Manifold learning algorithms estimate this structure non-parametrically.
8.12.1 Isomap
Tenenbaum et al.'s Isomap (2000) extends classical multidimensional scaling (MDS) to manifolds.
- Build a k-NN graph on the data, with edge weights equal to Euclidean distances.
- Compute shortest-path (geodesic) distances $d_G(i,j)$ via Floyd-Warshall or Dijkstra.
- Apply classical MDS to $\{d_G(i,j)\}$ to embed in $\mathbb{R}^k$.
Isomap recovers global geometry well when the manifold is smooth and densely sampled, but is brittle to noise (a single short-cut edge in the graph distorts every geodesic that uses it).
8.12.2 Locally linear embedding (LLE)
Roweis and Saul's LLE (2000) preserves local linear reconstruction weights.
- For each $\mathbf{x}^{(i)}$, find its $k$ nearest neighbours and compute reconstruction weights $w_{ij}$ such that $\sum_j w_{ij}\mathbf{x}^{(j)}\approx\mathbf{x}^{(i)}$, $\sum_j w_{ij}=1$. Closed form via constrained least squares.
- Find low-dimensional embedding $\mathbf{y}^{(i)}$ minimising $\sum_i\lVert\mathbf{y}^{(i)}-\sum_j w_{ij}\mathbf{y}^{(j)}\rVert^2$ subject to $\frac{1}{n}\sum_i\mathbf{y}^{(i)}\mathbf{y}^{(i)\top}=I$. Closed form: bottom $k+1$ eigenvectors of $(I-W)^{\top}(I-W)$ excluding the trivial constant.
LLE preserves local angles and distances but is sensitive to the choice of $k$.
8.12.3 Laplacian eigenmaps
Belkin and Niyogi's Laplacian eigenmaps (2003) treat embedding as a graph-Laplacian eigenproblem.
- Build a weighted k-NN graph with Gaussian edge weights $W_{ij}=\exp(-\lVert\mathbf{x}^{(i)}-\mathbf{x}^{(j)}\rVert^2/t)$.
- Solve the generalised eigenproblem $L\mathbf{f}=\lambda D\mathbf{f}$ for the bottom eigenvectors.
- Embed point $i$ as $(f_2(i),f_3(i),\dots,f_{k+1}(i))$, skipping the trivial constant eigenvector.
Laplacian eigenmaps minimise $\sum_{ij}W_{ij}\lVert\mathbf{y}^{(i)}-\mathbf{y}^{(j)}\rVert^2$ subject to a normalisation constraint, encouraging connected points to remain close. They are closely related to spectral clustering and to UMAP's initialisation step.
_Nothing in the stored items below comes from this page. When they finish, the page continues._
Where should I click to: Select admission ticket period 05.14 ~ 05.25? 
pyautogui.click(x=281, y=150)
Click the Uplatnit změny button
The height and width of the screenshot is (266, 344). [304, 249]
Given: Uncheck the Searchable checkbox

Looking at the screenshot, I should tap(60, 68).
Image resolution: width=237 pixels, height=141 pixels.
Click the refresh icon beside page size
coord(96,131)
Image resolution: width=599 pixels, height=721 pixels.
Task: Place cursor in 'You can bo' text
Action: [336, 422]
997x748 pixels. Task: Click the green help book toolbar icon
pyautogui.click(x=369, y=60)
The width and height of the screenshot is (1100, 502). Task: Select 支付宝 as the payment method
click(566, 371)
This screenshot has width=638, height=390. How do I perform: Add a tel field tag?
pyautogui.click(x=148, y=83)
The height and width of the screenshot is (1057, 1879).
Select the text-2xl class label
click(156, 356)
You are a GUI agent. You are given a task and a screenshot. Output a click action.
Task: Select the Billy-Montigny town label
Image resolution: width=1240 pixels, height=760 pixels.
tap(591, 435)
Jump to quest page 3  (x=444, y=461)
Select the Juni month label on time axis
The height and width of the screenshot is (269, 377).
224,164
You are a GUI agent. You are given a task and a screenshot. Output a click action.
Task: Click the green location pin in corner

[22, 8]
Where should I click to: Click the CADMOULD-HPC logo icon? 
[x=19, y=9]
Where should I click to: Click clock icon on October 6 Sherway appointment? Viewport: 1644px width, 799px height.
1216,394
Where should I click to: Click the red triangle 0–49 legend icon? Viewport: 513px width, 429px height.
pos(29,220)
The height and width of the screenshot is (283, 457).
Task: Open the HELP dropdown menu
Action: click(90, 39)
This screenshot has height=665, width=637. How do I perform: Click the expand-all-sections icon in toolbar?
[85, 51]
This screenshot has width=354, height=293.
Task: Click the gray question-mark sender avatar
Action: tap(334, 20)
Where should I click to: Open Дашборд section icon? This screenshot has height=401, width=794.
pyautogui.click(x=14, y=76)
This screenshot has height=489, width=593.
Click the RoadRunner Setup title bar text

These three methods, Isomap, LLE, Laplacian eigenmaps, defined the early-2000s landscape of non-linear dimensionality reduction. They have been largely superseded by t-SNE and UMAP for visualisation and by autoencoders for representation learning, but they remain useful when interpretability of the embedding map is required.